PARTS OF THE EXERCISE:
a - Retype the passage of the acute otitis media abstract from "Control of the" to "of Kuopio (Finland).".
b - Translate this sentence from the acute otitis media abstract into Spanish: "Dynamic modeling proved to be superior to conventional approaches, both the random and systematic error being much smaller and the effect estimates being biologically interpretable."

SELECTED PASSAGE:
┄┄┄┄┄┄
April 1993

Control of the Temporal Aspect When Considering Risk Factors for Acute Otitis Media

Author Affiliations

From the Departments of Otolaryngology (Drs Alho and Sorri) and Applied Mathematics and Statistics (Mr Kilkku and Dr Oja), University of Oulu (Finland), and Department of Pediatrics (Dr Koivu), University of Kuopio (Finland).

Arch Otolaryngol Head Neck Surg. 1993;119(4):444-449. doi:10.1001/archotol.1993.01880160092014

• A random sample of 2512 children was monitored to age 2 years to study the biologic effects of various risk variables on acute otitis media using a new dynamic modeling that controls both the confounding effects and time dependency. Dynamic modeling proved to be superior to conventional approaches, both the random and systematic error being much smaller and the effect estimates being biologically interpretable. The major risk factors were the existence of a previous episode of acute otitis media in general (odds ratio, 2.03; 95% confidence interval [CI], 1.81 to 2.25) or particularly during the preceding 3 months (odds ratio, 3.74; 95% CI, 3.40 to 4.10) and attending a day nursery (odds ratio, 2.06; 95% CI, 1.81 to 2.34). As the form of day care is the only modifiable risk variable of significant importance and previous episodes entail a risk of future ones, infants should be cared for at home, particularly after they have already experienced an episode of acute otitis media.
┄┄┄┄┄┄
SUPPLIED MATERIAL:
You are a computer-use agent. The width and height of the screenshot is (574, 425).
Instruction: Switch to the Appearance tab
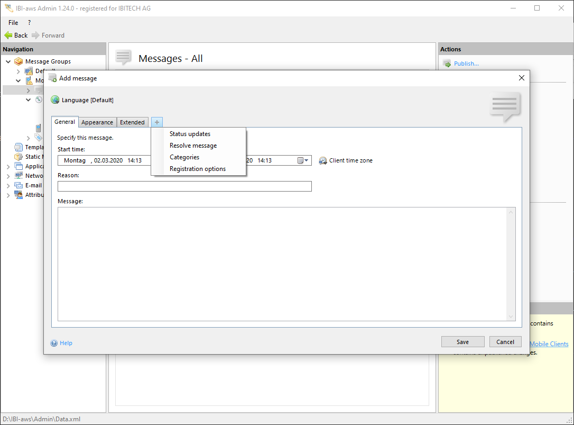tap(97, 122)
┄┄┄┄┄┄
SOLUTIONS TO THE PROBLEMS:
a -
Control of the Temporal Aspect When Considering Risk Factors for Acute Otitis Media

Author Affiliations

From the Departments of Otolaryngology (Drs Alho and Sorri) and Applied Mathematics and Statistics (Mr Kilkku and Dr Oja), University of Oulu (Finland), and Department of Pediatrics (Dr Koivu), University of Kuopio (Finland).

b - El modelado dinámico resultó ser superior a los enfoques convencionales, con un error aleatorio y sistemático mucho menor y unas estimaciones del efecto biológicamente interpretables.